And so they proved it with "junk science." The Bush administration recently rejected a scientific report, 30 years in the making, signed by some of the top researchers in the world that said fossil fuels were the principle cause of global warming in the form of air pollution. The reason Bush rejected the findings: it was "junk science" from "the bureaucracy."

If that was junk science, then the second-hand smoke research comes from a junkyard infested with giant rats and scavenging stray dogs. Most of the available studies have "confidence intervals" right around 1.0 -- which means no confidence at all. And almost all of them fail to take into account the other sources of air pollution. It's as though our polluted air were made up of 140 parts car exhaust, 70 parts smoke from fossil-fuel-burning factories, 40 parts methane, and .0000001 parts smoke from that guy on the corner sneaking a cigarette on his lunch hour. So what do we do?

KILL THE SMOKER. HE'S DESTROYING THE AIR.

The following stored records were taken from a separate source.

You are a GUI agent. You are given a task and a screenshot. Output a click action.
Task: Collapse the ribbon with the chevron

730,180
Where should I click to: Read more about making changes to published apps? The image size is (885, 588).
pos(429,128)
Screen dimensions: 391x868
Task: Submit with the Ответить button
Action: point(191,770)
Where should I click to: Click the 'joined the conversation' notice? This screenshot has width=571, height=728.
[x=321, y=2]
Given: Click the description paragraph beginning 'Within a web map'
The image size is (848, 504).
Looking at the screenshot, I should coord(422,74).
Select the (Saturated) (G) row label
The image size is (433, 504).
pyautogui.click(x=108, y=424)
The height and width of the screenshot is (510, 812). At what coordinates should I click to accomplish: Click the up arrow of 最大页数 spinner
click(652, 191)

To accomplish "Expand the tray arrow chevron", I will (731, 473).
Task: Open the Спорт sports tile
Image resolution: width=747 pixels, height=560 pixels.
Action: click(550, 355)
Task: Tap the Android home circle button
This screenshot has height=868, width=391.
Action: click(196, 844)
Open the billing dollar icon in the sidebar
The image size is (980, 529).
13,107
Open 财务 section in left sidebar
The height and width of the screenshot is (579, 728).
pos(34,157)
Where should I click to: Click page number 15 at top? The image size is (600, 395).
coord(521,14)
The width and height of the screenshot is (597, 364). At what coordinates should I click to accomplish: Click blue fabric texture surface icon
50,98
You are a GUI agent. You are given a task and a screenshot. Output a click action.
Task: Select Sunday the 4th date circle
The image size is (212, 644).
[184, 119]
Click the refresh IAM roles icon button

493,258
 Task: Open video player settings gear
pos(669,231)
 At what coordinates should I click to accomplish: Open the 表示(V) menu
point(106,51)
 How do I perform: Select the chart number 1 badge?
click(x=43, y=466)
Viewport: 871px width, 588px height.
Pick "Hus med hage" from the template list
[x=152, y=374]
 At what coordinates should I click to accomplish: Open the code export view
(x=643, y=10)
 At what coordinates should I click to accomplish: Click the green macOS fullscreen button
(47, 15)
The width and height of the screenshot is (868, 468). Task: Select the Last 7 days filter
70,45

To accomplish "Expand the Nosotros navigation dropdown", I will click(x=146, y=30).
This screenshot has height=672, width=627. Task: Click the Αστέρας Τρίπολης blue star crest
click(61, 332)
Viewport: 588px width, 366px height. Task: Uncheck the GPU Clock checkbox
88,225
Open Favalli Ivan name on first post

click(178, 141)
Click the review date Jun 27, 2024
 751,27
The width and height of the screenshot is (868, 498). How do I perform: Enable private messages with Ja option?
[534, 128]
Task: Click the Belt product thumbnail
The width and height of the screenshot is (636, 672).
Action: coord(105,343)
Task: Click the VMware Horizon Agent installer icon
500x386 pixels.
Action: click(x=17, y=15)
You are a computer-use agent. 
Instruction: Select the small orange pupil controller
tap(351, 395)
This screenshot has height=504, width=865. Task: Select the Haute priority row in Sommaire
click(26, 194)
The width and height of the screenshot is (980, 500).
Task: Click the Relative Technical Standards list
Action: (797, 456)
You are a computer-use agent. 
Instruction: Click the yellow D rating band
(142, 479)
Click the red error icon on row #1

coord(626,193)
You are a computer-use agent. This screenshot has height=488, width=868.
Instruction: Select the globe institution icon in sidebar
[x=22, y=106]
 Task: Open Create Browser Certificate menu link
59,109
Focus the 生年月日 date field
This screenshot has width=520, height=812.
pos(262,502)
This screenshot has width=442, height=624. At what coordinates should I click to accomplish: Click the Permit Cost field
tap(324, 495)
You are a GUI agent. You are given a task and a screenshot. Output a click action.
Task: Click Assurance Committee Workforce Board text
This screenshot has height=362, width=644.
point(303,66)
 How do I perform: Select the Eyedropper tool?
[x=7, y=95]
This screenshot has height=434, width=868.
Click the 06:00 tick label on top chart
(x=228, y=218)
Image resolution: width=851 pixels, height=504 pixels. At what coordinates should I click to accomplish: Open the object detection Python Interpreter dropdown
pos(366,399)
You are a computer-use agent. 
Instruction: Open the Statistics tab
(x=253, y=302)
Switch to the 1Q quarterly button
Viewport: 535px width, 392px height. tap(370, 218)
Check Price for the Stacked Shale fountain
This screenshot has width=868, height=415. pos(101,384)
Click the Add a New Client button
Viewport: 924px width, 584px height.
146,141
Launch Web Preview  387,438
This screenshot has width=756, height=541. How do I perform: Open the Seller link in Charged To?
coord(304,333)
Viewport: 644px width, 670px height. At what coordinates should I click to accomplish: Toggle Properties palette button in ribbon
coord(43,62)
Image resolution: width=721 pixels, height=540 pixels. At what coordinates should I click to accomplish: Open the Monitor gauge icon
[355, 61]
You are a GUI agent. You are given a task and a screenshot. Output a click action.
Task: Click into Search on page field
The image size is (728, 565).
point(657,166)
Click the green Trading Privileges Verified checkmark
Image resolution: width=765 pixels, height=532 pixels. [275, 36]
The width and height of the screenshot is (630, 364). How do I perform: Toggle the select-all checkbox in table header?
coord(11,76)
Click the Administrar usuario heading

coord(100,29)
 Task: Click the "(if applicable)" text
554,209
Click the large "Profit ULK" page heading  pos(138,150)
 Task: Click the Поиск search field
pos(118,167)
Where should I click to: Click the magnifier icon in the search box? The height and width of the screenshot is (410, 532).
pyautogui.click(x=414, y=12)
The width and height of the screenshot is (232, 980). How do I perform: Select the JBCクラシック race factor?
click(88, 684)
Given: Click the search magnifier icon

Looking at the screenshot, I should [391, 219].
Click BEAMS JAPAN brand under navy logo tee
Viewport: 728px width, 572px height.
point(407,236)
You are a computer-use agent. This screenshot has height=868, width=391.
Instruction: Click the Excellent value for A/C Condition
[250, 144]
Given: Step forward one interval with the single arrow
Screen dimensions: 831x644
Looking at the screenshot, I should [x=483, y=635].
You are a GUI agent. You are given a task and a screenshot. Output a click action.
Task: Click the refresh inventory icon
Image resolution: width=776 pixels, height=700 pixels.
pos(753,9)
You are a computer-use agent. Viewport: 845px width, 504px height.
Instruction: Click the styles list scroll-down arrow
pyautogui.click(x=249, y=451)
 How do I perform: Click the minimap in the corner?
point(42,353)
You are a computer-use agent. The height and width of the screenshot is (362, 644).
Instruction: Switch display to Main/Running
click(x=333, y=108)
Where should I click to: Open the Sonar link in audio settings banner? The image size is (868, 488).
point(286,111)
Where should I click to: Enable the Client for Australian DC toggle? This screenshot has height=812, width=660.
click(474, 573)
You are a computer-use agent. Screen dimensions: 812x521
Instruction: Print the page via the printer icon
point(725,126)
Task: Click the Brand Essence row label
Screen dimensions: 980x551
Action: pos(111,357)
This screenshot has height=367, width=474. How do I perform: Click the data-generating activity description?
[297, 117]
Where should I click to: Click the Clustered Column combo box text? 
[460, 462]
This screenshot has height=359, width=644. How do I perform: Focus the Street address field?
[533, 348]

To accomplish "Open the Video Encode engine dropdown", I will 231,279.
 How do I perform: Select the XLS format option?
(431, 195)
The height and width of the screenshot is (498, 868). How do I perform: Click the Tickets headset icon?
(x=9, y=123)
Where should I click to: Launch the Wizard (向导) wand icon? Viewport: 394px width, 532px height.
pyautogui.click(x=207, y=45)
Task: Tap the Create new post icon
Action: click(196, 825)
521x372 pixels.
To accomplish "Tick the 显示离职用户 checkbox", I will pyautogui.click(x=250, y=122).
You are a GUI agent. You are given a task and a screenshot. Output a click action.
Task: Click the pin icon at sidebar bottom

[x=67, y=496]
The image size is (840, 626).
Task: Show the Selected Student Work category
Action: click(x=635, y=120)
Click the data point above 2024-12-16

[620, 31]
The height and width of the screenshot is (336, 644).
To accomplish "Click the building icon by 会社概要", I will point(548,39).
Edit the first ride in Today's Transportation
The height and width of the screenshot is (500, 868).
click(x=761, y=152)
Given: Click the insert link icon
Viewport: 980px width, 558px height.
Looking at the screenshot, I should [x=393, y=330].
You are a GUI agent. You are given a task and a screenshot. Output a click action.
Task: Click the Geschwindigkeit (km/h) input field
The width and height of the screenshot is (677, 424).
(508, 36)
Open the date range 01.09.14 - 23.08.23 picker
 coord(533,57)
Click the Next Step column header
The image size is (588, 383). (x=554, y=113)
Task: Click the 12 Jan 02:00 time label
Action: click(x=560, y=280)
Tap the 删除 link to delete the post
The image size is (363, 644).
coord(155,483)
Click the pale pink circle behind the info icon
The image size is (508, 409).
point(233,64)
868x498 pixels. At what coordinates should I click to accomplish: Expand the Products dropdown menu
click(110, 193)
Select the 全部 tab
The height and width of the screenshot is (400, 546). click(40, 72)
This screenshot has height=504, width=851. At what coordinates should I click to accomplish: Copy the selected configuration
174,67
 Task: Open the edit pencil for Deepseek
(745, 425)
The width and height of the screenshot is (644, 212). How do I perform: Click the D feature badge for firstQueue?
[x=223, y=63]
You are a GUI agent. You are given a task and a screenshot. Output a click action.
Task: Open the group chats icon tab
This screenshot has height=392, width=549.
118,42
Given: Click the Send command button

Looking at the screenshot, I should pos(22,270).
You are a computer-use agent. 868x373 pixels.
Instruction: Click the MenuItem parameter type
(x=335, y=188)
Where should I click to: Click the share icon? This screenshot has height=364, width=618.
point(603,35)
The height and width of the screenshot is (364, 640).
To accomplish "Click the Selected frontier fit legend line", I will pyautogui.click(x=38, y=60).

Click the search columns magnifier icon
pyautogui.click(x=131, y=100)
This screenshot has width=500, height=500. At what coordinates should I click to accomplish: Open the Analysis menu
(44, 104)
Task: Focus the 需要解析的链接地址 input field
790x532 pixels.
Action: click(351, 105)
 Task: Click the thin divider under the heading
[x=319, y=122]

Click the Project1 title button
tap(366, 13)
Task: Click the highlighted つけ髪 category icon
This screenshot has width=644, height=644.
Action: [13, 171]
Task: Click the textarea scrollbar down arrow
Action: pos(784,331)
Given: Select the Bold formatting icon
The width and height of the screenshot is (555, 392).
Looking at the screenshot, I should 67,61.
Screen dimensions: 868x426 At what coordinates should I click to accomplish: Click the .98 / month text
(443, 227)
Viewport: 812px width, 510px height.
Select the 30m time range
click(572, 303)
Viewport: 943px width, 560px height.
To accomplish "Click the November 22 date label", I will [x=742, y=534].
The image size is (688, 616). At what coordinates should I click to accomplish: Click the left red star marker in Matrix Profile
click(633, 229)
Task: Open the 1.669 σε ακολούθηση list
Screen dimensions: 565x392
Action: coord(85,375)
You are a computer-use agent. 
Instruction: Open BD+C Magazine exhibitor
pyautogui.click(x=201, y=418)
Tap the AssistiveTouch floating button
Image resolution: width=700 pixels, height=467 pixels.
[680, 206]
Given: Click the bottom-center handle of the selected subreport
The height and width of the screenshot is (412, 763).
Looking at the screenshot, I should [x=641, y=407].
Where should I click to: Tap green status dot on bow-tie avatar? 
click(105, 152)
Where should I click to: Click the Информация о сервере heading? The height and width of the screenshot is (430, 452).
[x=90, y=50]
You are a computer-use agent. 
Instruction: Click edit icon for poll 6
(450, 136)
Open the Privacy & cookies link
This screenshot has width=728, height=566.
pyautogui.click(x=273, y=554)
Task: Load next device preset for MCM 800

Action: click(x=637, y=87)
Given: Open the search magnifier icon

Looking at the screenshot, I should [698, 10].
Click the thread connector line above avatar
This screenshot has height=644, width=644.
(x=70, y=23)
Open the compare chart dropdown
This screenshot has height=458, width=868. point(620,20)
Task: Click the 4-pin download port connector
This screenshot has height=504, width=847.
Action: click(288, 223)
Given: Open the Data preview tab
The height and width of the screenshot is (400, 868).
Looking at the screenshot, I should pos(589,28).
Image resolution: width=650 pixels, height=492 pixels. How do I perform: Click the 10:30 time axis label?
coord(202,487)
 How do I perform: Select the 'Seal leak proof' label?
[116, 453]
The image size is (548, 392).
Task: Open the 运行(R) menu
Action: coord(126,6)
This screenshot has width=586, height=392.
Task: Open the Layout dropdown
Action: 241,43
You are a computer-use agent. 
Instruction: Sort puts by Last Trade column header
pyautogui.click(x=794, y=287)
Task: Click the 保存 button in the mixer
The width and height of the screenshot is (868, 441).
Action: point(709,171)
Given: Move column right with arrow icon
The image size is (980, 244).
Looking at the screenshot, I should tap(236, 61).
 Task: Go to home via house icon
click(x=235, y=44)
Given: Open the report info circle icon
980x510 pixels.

The fact is, there have been 40 epidemiological studies of second-hand smoke, almost all of them based on the experience of non-smokers married to smokers. Thirty-two of them found no evidence of second-hand smoke causing any disease at all. The other eight showed "weak association" -- but in some of the studies there was actually a NEGATIVE result, indicating that non-smoking spouses of smokers are LESS likely to get a serious disease.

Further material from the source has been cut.